_About this exercise_. Determine how many lines of the listing below include the string "agent". Output the number and nothing more.

_Input data_.
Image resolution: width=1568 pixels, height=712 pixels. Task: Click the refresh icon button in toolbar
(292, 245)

--

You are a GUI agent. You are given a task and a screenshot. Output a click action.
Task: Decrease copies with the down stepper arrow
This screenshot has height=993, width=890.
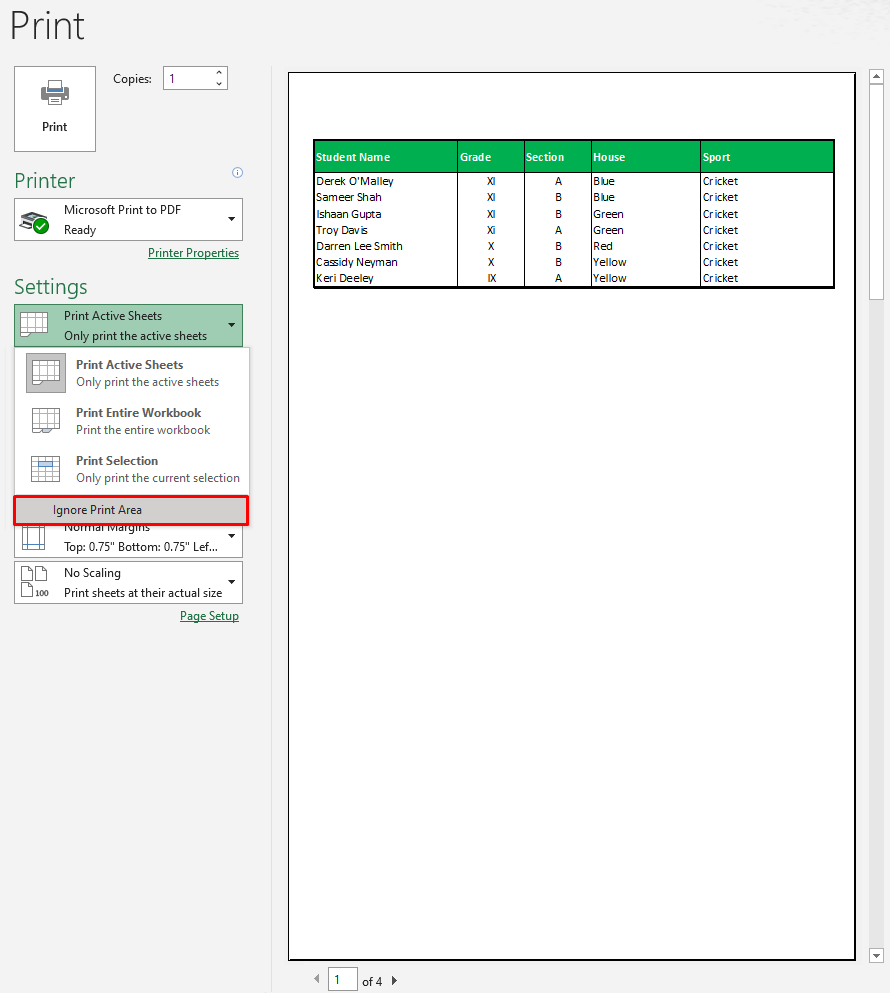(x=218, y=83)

---

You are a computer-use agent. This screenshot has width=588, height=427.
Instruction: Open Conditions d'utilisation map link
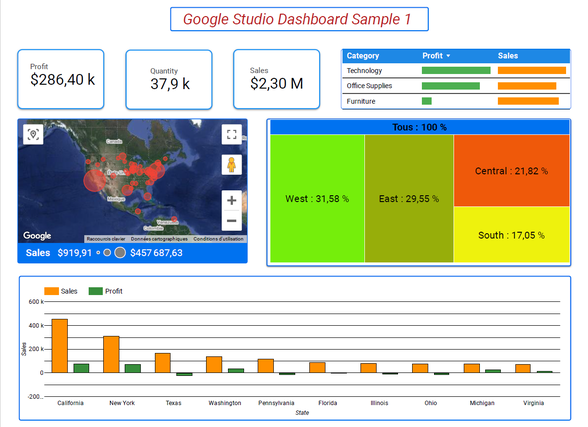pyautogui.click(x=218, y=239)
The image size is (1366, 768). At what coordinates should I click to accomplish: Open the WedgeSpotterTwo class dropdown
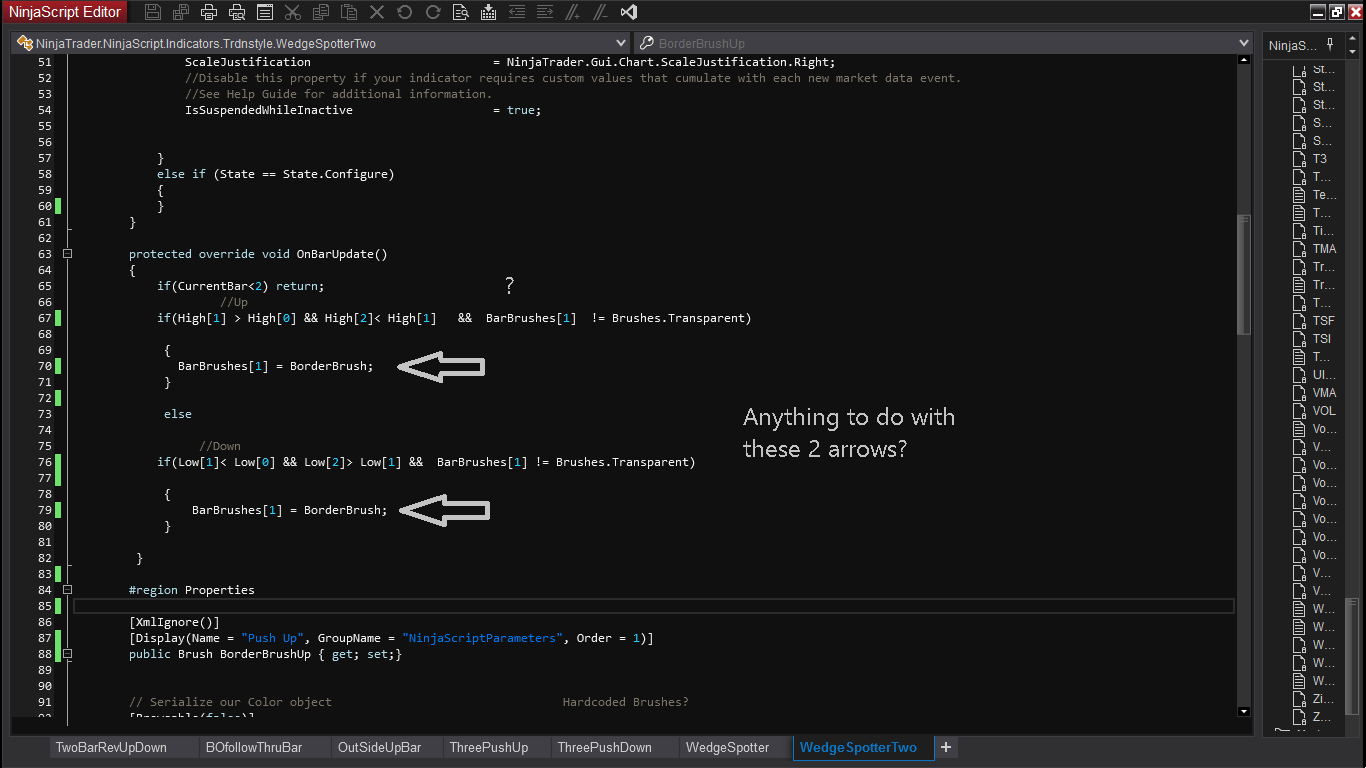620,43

_Output of the exercise_. 2